7 Nas existências planetárias, como a que acabais de deixar, lutam e sofrem nos grandes padecimentos remissores; às vezes, conhecem de perto a taça das amarguras, mergulhando-se no oceano das lágrimas, que salvam e regeneram. 8 Aí, nessas arenas angustas do aprendizado e da redenção, cauterizam-se feridas cancerosas, curam-se úlceras malignas, aprimoram-se sentimentos desviados da sua pureza, crescem os empreendimentos felizes e conhece-se o grande ensinamento da felicidade, oriunda da solidariedade salvadora.
6. Venturosos são os que se conduzem através de todas as barreiras e percalços, com o estandarte luminoso da fé, distribuindo os inesgotáveis bens da sua piedade e do seu amor. 2 Vivem serenos na paz de suas consciências, em meio das ambições corruptoras que os perseguem ao longo dos caminhos; seus dias representam um inaudito esforço de resistência contra o mal deprimente e oprobrioso. 3 Padecem continuadamente e, tombando nas batalhas morais, sangrando de dor, mas envolvidos no halo bendito da esperança e da crença, despertam jubilosos para a existência verdadeira, onde é o egoísmo uma palavra desconhecida e onde a confraternização universal é a mais legítima das realidades; 4 retemperam as suas forças, trabalhadas pela intensa luta da vida, nos arquipélagos doirados de paz e de repouso no infinito dos Espaços e assim se preparam para outras refregas, para outras iniciativas, na interminável e abençoada atividade espiritual, a fim de que se dilatem as suas potências em todos os domínios da sabedoria e do amor!…
5 Irmãos bem amados, alimentemos o anelo da vida perfeita!
6 Almas fracas e desditosas, cheias de saudades e desenganos, sacudi a poeira das estradas palmilhadas, abri os vossos corações para a luz como sacrários de ouro sob um plenilúnio divino!
7 Esquecei temporariamente o teatro de vossos infortúnios, onde muitas vezes fostes traídas e humilhadas, mas onde também obtivestes o alvará de vossa liberdade preciosa.

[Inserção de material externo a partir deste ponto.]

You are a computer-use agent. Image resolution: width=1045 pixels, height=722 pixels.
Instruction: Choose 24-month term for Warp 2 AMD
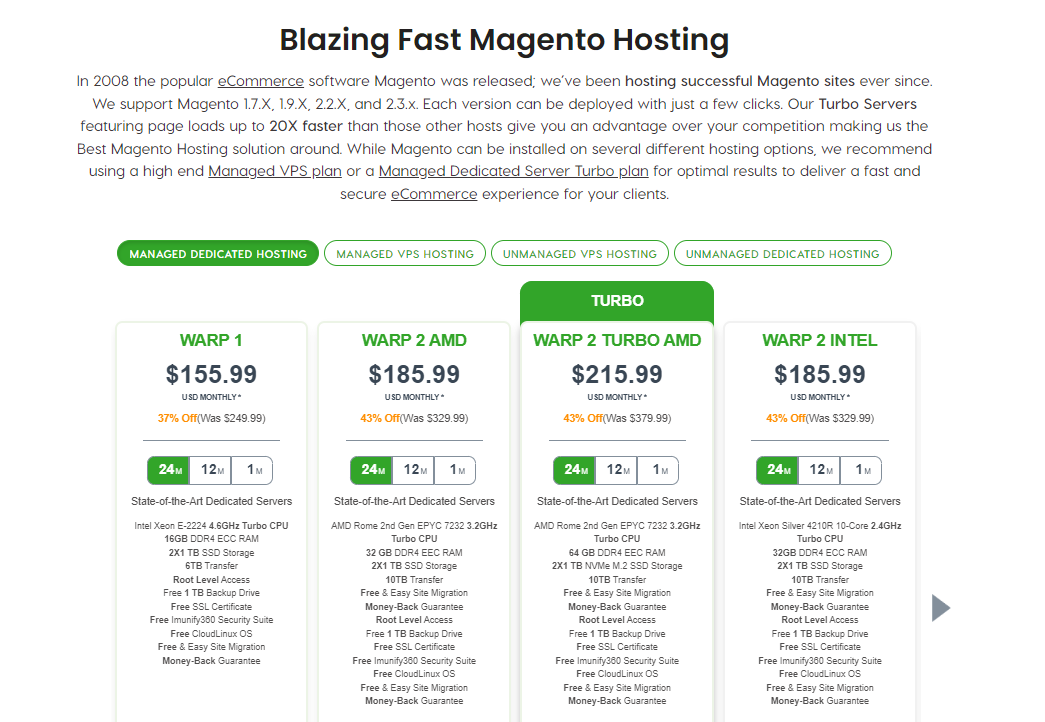click(x=371, y=470)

Elevemos ao Pai a nossa oração de reconhecimento e de amor, da qual se evolem todos os nossos mais puros sentimentos transubstanciados em harmonias celestes!…”
7. Terminada que foi a alocução, pronunciada com a mais sagrada das eloquências e que, de um modo geral, imperfeitamente reproduzo, com os meus olhos nublados de pranto, ouvi os soluços de muitos dos circunstantes, que choravam sob o império da mais forte emoção.
2 Então oramos, acompanhando os inspirados impulsos daquele enviado celeste, que procurava incutir-nos a fé, a esperança e a resignação, com as suas palavras piedosas e compassivas.
3 Um luar indescritível, projetando-se na tribuna, que lhe guardava ainda a luminosa figura, banhou as nossas frontes; e pude observar que a atmosfera se impregnava de um capitoso perfume; 4 percebi que, sobre as naves encantadas do templo, caíam profusamente flores iguais às rosas terrenas, mas que se desfaziam ao tocar em nossas cabeças como taças fluidas de luminosidade e de aroma.
5 Ah! como chorei naquele dia! Minhalma frágil se comovia sob indômita emotividade; mas, desde aquele instante, incorporei-me a uma grande falange de Espíritos benignos, que mourejavam em suas tarefas ao lado da Terra, trabalhando pelo bem dos seus semelhantes, beneficiando-se simultaneamente no mais útil dos aprendizados.